Required work: Every entry must be duplicated precisely as written.

--- START ---

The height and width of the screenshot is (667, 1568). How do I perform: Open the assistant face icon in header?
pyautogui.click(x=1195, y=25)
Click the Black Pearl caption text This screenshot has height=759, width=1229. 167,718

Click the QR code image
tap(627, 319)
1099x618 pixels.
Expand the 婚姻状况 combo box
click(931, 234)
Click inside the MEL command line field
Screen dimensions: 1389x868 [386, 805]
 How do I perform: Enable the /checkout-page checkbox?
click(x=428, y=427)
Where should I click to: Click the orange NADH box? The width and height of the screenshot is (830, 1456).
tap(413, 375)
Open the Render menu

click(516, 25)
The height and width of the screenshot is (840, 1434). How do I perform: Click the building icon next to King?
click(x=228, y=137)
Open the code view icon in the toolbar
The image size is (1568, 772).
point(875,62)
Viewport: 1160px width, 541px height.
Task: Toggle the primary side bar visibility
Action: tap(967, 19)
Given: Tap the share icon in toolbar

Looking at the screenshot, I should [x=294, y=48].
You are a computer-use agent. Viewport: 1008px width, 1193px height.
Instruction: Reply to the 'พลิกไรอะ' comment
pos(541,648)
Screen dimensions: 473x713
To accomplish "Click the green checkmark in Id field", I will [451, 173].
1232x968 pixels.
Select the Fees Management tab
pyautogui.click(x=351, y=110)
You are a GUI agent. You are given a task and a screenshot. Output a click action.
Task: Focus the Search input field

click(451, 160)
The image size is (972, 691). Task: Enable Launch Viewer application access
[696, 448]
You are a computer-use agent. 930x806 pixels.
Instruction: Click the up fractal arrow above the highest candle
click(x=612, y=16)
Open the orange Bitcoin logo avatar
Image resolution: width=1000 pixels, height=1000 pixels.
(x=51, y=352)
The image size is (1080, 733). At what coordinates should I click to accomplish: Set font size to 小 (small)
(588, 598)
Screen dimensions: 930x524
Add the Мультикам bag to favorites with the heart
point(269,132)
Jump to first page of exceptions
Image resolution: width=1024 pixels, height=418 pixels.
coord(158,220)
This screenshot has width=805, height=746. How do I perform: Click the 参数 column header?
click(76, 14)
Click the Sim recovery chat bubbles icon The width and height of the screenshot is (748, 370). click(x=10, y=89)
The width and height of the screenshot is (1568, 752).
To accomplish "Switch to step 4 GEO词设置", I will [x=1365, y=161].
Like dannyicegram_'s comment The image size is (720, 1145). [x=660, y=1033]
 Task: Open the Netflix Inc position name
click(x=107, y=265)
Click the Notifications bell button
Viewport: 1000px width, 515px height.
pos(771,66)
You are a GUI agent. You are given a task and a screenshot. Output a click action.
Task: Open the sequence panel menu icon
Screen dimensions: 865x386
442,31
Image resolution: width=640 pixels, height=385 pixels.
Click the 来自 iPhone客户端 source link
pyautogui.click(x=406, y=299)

--- END ---

Answer area:
The height and width of the screenshot is (667, 1568). How do I perform: Open the assistant face icon in header?
pyautogui.click(x=1195, y=25)
Click the Black Pearl caption text This screenshot has height=759, width=1229. 167,718

Click the QR code image
tap(627, 319)
1099x618 pixels.
Expand the 婚姻状况 combo box
click(931, 234)
Click inside the MEL command line field
Screen dimensions: 1389x868 [386, 805]
 How do I perform: Enable the /checkout-page checkbox?
click(x=428, y=427)
Where should I click to: Click the orange NADH box? The width and height of the screenshot is (830, 1456).
tap(413, 375)
Open the Render menu

click(516, 25)
The height and width of the screenshot is (840, 1434). How do I perform: Click the building icon next to King?
click(x=228, y=137)
Open the code view icon in the toolbar
The image size is (1568, 772).
point(875,62)
Viewport: 1160px width, 541px height.
Task: Toggle the primary side bar visibility
Action: tap(967, 19)
Given: Tap the share icon in toolbar

Looking at the screenshot, I should [x=294, y=48].
You are a computer-use agent. Viewport: 1008px width, 1193px height.
Instruction: Reply to the 'พลิกไรอะ' comment
pos(541,648)
Screen dimensions: 473x713
To accomplish "Click the green checkmark in Id field", I will [451, 173].
1232x968 pixels.
Select the Fees Management tab
pyautogui.click(x=351, y=110)
You are a GUI agent. You are given a task and a screenshot. Output a click action.
Task: Focus the Search input field

click(451, 160)
The image size is (972, 691). Task: Enable Launch Viewer application access
[696, 448]
You are a computer-use agent. 930x806 pixels.
Instruction: Click the up fractal arrow above the highest candle
click(x=612, y=16)
Open the orange Bitcoin logo avatar
Image resolution: width=1000 pixels, height=1000 pixels.
(x=51, y=352)
The image size is (1080, 733). At what coordinates should I click to accomplish: Set font size to 小 (small)
(588, 598)
Screen dimensions: 930x524
Add the Мультикам bag to favorites with the heart
point(269,132)
Jump to first page of exceptions
Image resolution: width=1024 pixels, height=418 pixels.
coord(158,220)
This screenshot has width=805, height=746. How do I perform: Click the 参数 column header?
click(76, 14)
Click the Sim recovery chat bubbles icon The width and height of the screenshot is (748, 370). click(x=10, y=89)
The width and height of the screenshot is (1568, 752).
To accomplish "Switch to step 4 GEO词设置", I will [x=1365, y=161].
Like dannyicegram_'s comment The image size is (720, 1145). [x=660, y=1033]
 Task: Open the Netflix Inc position name
click(x=107, y=265)
Click the Notifications bell button
Viewport: 1000px width, 515px height.
pos(771,66)
You are a GUI agent. You are given a task and a screenshot. Output a click action.
Task: Open the sequence panel menu icon
Screen dimensions: 865x386
442,31
Image resolution: width=640 pixels, height=385 pixels.
Click the 来自 iPhone客户端 source link
pyautogui.click(x=406, y=299)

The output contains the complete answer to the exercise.